The increasing percentage of renewables is good for reducing carbon emissions in the atmosphere, but it increases the risk of events like September 6. Blackouts are one risk, but there are also financial risks to utilities that get caught off guard and need to purchase on the spot market.
1 2023 figures were not available for CAISO or MISO at the time of this writing.
As mentioned above, wind power generation often increases in the late afternoon and early evening, just as solar production begins to tail off. This is a fortunate coincidence resulting from temperature differences in the air that build over the course of the day — a phenomenon known as “diurnal wind variation.” But when the wind is unusually low, due to pressure gradients the dip in expected wind power is a risk. (See the graph below.)
“High pressure settled over the middle parts of the region, which led to less wind,” said Dr. Mark Shipham, Amperon’s Chief Meteorologist. “So we saw the wind starting to underperform during the afternoon and the sun beginning to set right as temperatures reached 100 degrees, 5-10 degrees warmer than average for that time of year, causing tight conditions on the grid.”
In the long term, power storage could be the answer for bridging supply-and-demand gaps in shoulder months when the sun is setting earlier but temperatures are high enough to cause significant demand for air conditioning. But in the near term, utilities need reliable forecasting to ensure they are properly hedged in advance with their energy purchases, and to be prepared to engage demand response capacity, if needed.
Traditional demand forecasts no longer give enough information to utilities. With renewables having significant impacts on energy supply and markets, utilities need net demand forecasts that factor in the amount of wind and solar generation that is expected to match up to or fall short of the projected demand.
Producing accurate solar or wind forecasts is about much more than just knowing whether the sun will be shining, or the wind will be blowing. “Even small variations in cloud coverage, humidity, wind speed, wind direction, temperature or precipitation can affect generation,” Shipham said. “With better information about the amount of solar and wind that will be available on the grid at any given time, companies can more effectively integrate renewables into their energy-management strategies.”
As a dedicated forecasting company with better data and expertise, Amperon provides forecasts that are more accurate — and reach further into the future — than those provided by ISOs. For instance, our demand forecasts for September 6 were 2.3 times more accurate than those supplied by ERCOT when comparing the day-ahead forecasts. Plus, our net demand forecasts for September 6 were available 14 days in advance, compared to 7 days for ERCOT’s. On average, Amperon’s net demand forecasts are 25% more accurate than ERCOT’s, and in November we began offering 14-day net demand forecasts to customers in CAISO, PJM, and SPP.

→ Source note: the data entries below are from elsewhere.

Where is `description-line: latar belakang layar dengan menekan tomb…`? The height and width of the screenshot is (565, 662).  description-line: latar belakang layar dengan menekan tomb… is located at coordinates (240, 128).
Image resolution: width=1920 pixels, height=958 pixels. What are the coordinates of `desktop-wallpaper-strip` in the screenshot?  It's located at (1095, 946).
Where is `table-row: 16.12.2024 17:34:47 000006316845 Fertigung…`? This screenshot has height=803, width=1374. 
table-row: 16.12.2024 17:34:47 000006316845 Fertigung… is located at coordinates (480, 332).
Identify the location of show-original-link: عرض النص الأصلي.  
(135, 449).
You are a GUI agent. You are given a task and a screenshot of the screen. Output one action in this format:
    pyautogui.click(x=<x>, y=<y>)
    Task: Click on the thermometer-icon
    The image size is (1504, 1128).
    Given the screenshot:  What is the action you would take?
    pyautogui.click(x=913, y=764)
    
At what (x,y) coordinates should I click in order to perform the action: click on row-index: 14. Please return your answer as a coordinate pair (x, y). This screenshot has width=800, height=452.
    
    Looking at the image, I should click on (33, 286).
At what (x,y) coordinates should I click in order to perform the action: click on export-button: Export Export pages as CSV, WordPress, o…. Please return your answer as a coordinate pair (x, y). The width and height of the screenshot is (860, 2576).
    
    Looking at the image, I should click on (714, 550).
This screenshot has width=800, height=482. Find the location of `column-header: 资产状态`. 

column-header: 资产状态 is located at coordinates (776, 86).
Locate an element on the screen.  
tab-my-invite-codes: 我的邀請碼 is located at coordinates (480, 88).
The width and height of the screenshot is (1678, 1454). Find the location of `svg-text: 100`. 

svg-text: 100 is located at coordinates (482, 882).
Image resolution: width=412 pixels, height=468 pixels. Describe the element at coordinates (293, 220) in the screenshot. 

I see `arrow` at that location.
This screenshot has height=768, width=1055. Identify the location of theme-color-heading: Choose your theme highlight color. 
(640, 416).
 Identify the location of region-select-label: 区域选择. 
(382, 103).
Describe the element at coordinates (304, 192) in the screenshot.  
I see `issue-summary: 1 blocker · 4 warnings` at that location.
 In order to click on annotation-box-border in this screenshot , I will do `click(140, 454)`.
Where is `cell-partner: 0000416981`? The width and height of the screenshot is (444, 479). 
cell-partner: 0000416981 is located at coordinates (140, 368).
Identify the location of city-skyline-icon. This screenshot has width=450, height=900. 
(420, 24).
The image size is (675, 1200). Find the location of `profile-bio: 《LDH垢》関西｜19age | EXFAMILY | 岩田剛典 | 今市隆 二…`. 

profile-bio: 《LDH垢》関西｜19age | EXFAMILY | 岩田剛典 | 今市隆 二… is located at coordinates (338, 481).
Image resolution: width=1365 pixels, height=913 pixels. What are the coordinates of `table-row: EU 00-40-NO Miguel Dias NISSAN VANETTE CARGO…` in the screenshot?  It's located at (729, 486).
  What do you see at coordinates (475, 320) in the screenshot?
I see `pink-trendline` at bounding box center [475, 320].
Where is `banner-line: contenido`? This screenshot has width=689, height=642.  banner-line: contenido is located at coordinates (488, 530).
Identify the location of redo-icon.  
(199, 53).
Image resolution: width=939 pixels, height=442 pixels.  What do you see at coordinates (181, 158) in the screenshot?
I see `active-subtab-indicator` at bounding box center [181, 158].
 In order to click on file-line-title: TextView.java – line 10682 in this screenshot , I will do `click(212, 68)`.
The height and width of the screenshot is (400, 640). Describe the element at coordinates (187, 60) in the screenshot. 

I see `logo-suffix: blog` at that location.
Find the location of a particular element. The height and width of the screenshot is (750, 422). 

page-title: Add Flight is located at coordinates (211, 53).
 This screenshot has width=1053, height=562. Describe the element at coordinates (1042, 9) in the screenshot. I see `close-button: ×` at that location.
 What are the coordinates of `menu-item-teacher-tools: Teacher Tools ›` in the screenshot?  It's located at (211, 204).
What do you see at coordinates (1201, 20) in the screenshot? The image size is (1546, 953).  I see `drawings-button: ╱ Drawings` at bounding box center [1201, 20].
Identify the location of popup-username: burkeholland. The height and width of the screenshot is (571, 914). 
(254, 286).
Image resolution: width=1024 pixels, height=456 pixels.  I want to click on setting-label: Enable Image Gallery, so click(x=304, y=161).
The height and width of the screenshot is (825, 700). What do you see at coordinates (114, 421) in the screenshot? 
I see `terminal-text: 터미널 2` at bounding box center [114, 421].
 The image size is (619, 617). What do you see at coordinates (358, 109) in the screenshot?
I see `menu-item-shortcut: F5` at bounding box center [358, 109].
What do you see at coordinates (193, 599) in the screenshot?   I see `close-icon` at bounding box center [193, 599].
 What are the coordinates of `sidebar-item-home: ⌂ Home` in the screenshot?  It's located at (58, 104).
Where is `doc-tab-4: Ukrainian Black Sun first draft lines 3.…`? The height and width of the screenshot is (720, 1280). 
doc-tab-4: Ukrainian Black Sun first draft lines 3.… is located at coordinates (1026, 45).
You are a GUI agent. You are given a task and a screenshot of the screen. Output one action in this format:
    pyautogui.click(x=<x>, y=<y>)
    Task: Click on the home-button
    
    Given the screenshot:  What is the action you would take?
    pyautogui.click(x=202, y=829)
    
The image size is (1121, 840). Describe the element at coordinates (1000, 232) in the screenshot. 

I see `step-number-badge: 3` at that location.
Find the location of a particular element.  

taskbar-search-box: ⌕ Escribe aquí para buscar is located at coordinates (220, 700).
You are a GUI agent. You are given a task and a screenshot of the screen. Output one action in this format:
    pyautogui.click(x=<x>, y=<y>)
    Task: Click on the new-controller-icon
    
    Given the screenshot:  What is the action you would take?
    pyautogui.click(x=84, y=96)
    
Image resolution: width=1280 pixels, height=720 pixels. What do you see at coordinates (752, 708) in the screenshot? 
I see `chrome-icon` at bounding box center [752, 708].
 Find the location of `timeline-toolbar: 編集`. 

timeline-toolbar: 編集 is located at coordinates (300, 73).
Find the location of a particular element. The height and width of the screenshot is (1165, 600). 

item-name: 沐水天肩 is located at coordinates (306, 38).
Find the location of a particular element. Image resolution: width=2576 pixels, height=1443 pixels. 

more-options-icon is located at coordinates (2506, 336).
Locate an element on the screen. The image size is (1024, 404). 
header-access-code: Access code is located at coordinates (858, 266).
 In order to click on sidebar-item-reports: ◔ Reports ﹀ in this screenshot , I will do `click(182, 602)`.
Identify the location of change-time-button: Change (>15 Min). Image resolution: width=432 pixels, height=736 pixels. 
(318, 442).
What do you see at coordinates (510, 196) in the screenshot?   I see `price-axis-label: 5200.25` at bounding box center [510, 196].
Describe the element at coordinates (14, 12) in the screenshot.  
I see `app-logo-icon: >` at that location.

Ultimately, there’s nothing utilities can do about the weather. The sun is going to shine when it shines, and sometimes the wind isn’t going to blow. Power storage solutions are trying to catch up to the gap caused by the increasing reliance on (and the importance of) renewables in the energy mix. But the build-out of renewables has a head start and is picking up steam.
That means for the foreseeable future, accurate net demand forecasting will be critical for managing the supply gap risk that occurs in late spring and early fall. Plus, as storage solutions come online, net demand forecasting will be necessary for managing charge and discharge cycles, and for understanding the effects on market supply and pricing.